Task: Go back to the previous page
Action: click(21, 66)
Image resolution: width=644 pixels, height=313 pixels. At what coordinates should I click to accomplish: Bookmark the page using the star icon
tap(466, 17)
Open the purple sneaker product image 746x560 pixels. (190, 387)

...

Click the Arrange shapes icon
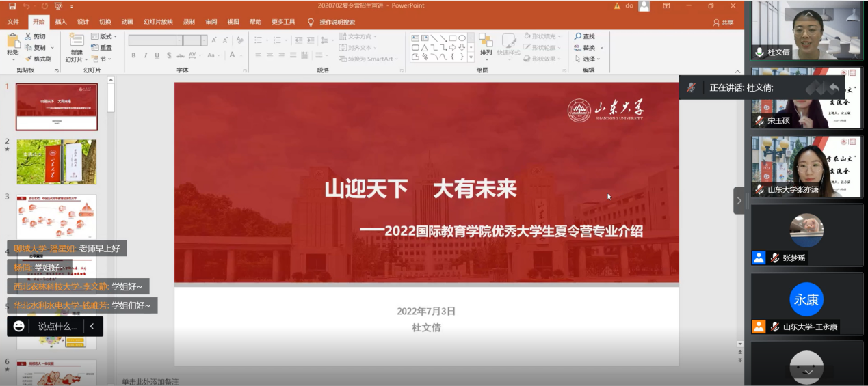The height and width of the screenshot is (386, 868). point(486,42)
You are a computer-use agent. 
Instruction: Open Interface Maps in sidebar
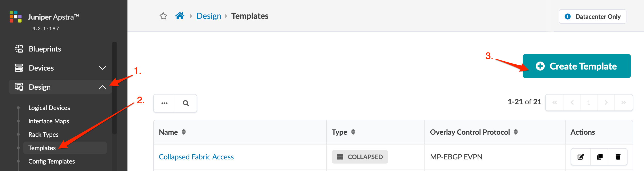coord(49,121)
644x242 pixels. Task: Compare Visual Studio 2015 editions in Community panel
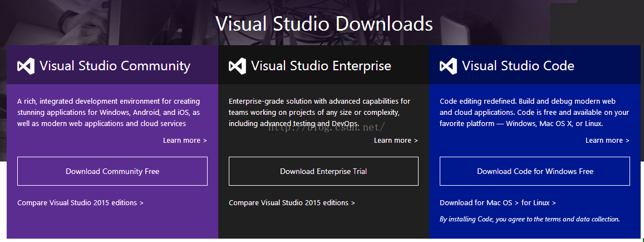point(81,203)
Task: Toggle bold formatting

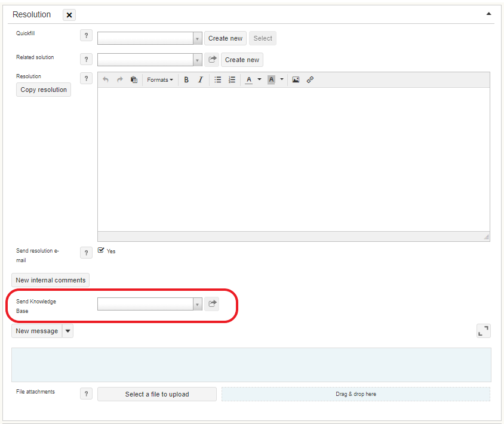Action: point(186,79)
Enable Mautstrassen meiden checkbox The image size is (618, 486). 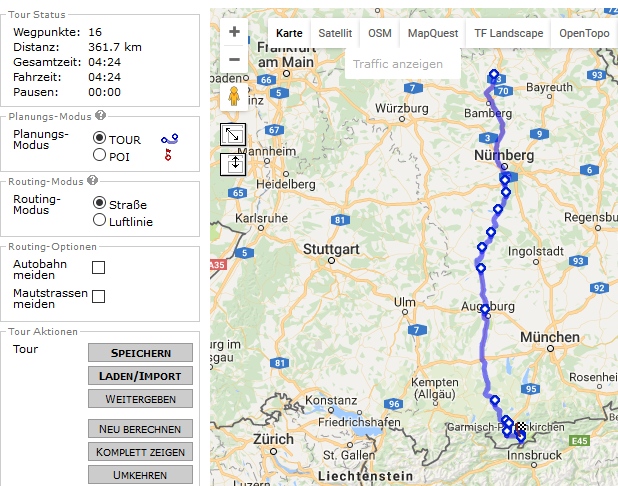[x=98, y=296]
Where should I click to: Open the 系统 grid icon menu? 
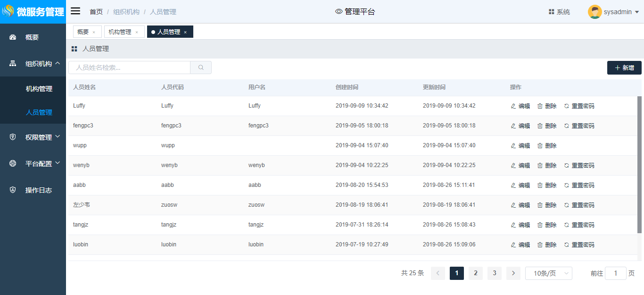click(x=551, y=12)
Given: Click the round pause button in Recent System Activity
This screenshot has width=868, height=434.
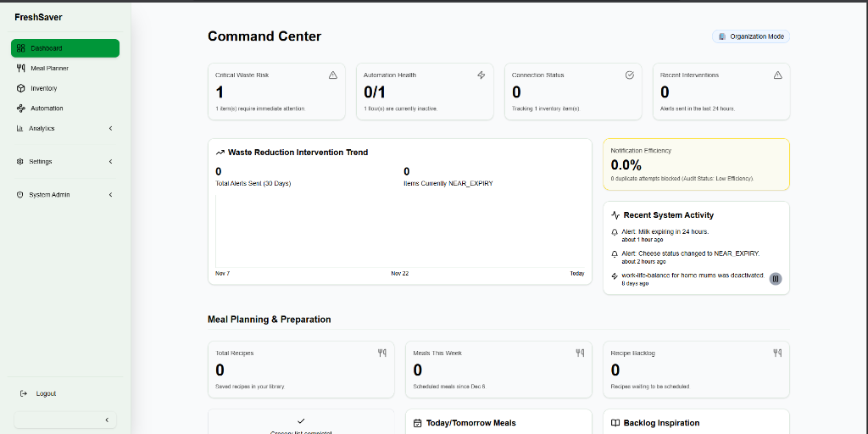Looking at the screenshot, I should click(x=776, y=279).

**WORK TO BE COMPLETED:** Above are the records. Copy the lines beginning at the one that has "Image resolution: width=644" and ending with the one that has "Open the purple", unchanged.

**TASK RESPONSE:**
Image resolution: width=644 pixels, height=313 pixels. At what coordinates should I click to accomplish: Bookmark the page using the star icon
tap(466, 17)
Open the purple sneaker product image 746x560 pixels. (190, 387)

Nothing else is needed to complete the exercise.